Die Kl. hätten gem. § 323 II i.V. mit § 281 BGB vom Bekl. gegen Zahlung des Kaufpreises Herausgabe der Brandentschädigung von 1543000 DM verlangen können, weil er diese erhalten hätte, wenn er Eigentümer des Grundstücks am 1. 8. 1990 gewesen wäre, dem Zeitpunkt, zu dem er den Kl. nach Kaufpreiszahlung Übereignung schuldete. Voreigentümer wären dann W und Jgewesen, von denen der Bekl. das Grundstück gekauft hatte. Sie wiederum hätten es von dem Erstverkäufer K erworben. Dieser hatte die Brandversicherung abgeschlossen. Seine Rechte aus dem Versicherungsvertrag wären nach § 69 I VVG auf W und J übergegangen; denn sie wären bei Eintritt des Brandschadens am 23./24. 5. 1990 Grundstückseigentümer oder aufgrund der Auflassungsvormerkung jedenfalls Anwartschaftsberechtigte gewesen, falls sie vertragsgemäß am 30. 4. 1990 den Kaufpreis an K gezahlt hätten. Ihnen wäre infolge der durch den Brand verursachten Zerstörung der Gebäude die Erfüllung des mit dem Bekl. geschlossenen Kaufvertrages unverschuldet teilweise unmöglich geworden. Daher hätte der Bekl. von ihnen nach §§ 323 II, 281 BGB gegen Zahlung des Kaufpreises Herausgabe der Brandentschädigung verlangen können. Allerdings ist es zu diesem Ablauf, der sich normalerweise ergeben hätte, nicht gekommen, da Wund J mangels Eigentumserwerb nicht in der Lage waren, dem Bekl. an dem ihm verkauften Grundstück Eigentum zu verschaffen.

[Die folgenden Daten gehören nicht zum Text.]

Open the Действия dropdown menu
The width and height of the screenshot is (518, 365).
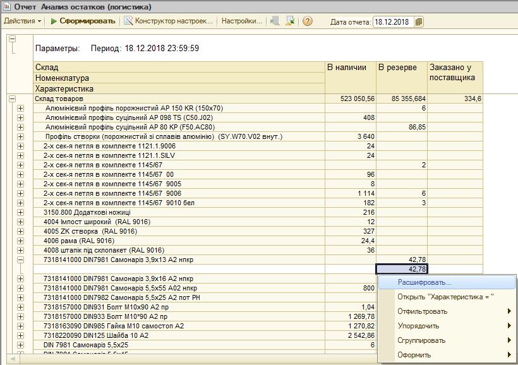[22, 21]
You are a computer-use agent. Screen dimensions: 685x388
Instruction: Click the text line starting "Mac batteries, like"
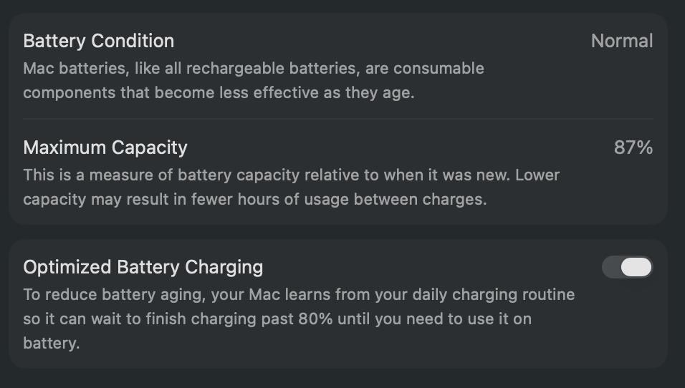pyautogui.click(x=254, y=69)
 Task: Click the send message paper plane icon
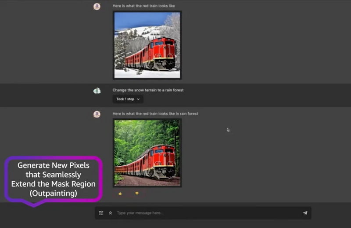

Dafür muß der Bekl. einstehen, weil er - wie dargelegt - mit dem Weiterverkauf an die Kl. die Erfüllung seiner Übereignungspflicht garantiert hat.
3. Der Rechtsstreit ist noch nicht zu einer Endentscheidung reif. Nach dem vom LG eingeholten Gutachten des Sachverständigen W hatte das Grundstück vor Eintritt des Brandschadens einen Verkehrswert von 1900000 DM. Von diesem Wert wären die Leistungen abzuziehen, welche die Kl., sofern der Bekl. den Vertrag erfüllt hätte, hätten aufbringen müssen, nämlich den Kaufpreis von 1200000 DM und Kosten von 29512,24 DM. In Höhe der sich daraus ergebenden Differenz von 670487,76 DM könnten die Kl. als Nichterfüllungsschaden geltend machen, daß sie die Brandentschädigung erhalten hätten, wenn der Bekl. Eigentümer des Grundstücks gewesen wäre. Demnach wäre die eingeklagte Teilforderung von 390000 DM berechtigt. Der Bekl. hat jedoch in den Vorinstanzen das Gutachten beanstandet. Daher muß das BerGer. feststellen, welchen Wert das Grundstück hatte. Deswegen ist die Zurückverweisung der Sache geboten.